A associação destacou que o Pentágono inicialmente exigia que os jornalistas assinassem múltiplos documentos de política, incluindo uma cláusula que poderia revogar a credencial do jornalista caso publicasse informações não confidenciais não aprovadas. Embora a regra revisada não exija mais assinaturas individuais para cada cláusula, ainda obriga a confirmação de “compreensão” dos termos relevantes. A associação considera que a medida constitui restrição ilegal à coleta de notícias, podendo expor jornalistas a riscos legais e limitar o acesso público a reportagens independentes sobre assuntos militares.

Membros da associação, como Reuters, The New York Times, ABC News e Fox News, expressaram objeções à política. Um porta-voz da Reuters afirmou: “Estamos comprometidos em fornecer notícias confiáveis, justas e independentes, e continuaremos avaliando todas as opções.” O porta-voz do The New York Times declarou que a política ainda apresenta problemas e precisa de ajustes adicionais. ABC News e Fox News não responderam imediatamente ao pedido de comentário.

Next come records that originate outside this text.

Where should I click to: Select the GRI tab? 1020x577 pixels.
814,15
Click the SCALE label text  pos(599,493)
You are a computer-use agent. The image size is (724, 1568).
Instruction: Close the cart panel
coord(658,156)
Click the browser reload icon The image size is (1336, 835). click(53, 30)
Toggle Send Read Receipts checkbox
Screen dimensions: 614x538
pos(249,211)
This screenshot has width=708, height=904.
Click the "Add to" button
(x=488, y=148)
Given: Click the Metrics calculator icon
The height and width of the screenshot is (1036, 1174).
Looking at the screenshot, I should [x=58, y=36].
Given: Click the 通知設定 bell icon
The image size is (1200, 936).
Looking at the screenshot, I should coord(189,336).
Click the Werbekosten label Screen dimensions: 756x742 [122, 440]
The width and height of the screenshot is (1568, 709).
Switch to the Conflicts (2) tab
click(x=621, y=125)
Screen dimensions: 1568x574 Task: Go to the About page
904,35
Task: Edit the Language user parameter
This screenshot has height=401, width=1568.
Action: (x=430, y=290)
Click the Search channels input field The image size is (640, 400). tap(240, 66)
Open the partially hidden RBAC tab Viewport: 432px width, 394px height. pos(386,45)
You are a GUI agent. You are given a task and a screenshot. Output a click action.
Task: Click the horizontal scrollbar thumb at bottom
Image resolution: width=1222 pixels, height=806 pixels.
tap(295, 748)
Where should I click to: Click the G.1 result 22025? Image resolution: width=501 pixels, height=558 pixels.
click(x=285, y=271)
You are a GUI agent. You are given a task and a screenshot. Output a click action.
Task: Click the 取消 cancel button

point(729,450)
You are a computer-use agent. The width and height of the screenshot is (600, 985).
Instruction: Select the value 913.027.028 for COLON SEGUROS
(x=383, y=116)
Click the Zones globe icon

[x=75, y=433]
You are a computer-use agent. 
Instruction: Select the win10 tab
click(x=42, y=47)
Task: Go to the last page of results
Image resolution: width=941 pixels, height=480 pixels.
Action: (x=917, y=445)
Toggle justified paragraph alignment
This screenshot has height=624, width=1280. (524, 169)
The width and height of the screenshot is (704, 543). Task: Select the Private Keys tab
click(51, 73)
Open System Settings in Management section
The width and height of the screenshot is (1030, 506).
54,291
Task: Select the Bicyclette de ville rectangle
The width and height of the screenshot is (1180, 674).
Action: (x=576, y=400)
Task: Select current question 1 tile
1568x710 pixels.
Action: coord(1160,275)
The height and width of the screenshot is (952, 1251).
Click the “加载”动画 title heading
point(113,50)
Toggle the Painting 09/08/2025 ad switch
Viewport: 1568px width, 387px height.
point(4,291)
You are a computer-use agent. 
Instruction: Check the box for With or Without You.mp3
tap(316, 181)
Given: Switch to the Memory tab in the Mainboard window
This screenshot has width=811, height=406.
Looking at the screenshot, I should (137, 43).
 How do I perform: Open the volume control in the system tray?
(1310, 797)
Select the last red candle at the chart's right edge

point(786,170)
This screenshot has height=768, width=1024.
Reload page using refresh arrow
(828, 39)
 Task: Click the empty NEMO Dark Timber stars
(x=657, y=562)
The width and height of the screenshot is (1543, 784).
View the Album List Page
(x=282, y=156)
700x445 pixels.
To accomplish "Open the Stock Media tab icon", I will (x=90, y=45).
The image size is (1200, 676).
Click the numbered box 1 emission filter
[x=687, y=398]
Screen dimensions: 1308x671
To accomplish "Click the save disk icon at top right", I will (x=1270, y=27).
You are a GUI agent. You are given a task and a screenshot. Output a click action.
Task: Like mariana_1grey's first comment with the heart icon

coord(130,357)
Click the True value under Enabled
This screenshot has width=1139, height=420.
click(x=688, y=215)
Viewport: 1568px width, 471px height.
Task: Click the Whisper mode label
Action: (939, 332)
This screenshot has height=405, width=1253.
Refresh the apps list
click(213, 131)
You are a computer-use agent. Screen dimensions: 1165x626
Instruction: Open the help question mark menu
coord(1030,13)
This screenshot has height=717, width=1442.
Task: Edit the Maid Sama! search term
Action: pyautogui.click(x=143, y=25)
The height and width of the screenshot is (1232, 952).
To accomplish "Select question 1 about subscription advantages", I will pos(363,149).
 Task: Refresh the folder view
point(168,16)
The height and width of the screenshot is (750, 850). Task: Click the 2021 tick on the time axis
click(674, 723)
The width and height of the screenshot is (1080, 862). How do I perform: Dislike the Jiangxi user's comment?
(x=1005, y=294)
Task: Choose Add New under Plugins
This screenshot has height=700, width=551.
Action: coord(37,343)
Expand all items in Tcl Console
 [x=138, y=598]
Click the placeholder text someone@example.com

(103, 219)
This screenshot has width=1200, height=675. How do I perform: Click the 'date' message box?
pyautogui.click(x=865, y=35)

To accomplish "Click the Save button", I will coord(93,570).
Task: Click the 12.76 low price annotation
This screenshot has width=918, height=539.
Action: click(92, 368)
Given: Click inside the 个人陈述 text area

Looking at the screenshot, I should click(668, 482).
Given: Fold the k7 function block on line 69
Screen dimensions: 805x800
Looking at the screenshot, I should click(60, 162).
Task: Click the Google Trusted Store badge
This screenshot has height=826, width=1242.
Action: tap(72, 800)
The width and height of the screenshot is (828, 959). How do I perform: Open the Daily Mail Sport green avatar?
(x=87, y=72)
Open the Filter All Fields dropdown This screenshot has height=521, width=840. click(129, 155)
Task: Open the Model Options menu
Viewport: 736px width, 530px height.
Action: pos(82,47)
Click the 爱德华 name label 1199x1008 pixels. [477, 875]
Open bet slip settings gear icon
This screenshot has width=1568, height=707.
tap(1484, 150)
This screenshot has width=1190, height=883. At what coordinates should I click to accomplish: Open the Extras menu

A nova política também envolve a remoção de todos os veículos de imprensa do espaço de trabalho atual, o que, segundo a associação, aumentaria o isolamento dos jornalistas, dificultando a interação com porta-vozes do Pentágono. O memorando do Pentágono esclarece que informações compartilhadas por militares ou funcionários do departamento, mesmo que não classificadas, só podem ser divulgadas com aprovação de “autoridade adequada”. O principal porta-voz do Pentágono, Sean Parnell, respondeu em redes sociais que o departamento tem conduzido “negociações de boa-fé” com a associação, enfatizando que o Congresso deixou claro que divulgar informações sensíveis sem autorização constitui crime.

Além disso, no mês passado, Trump assinou ordem executiva propondo renomear o Departamento de Defesa para “Departamento da Guerra”, embora a mudança dependa de aprovação do Congresso. Organizações defensoras da liberdade de imprensa, como o Comitê de Proteção aos Jornalistas, consideram que as regras de acesso do Pentágono ainda são excessivamente rigorosas e podem representar grande obstáculo para os jornalistas.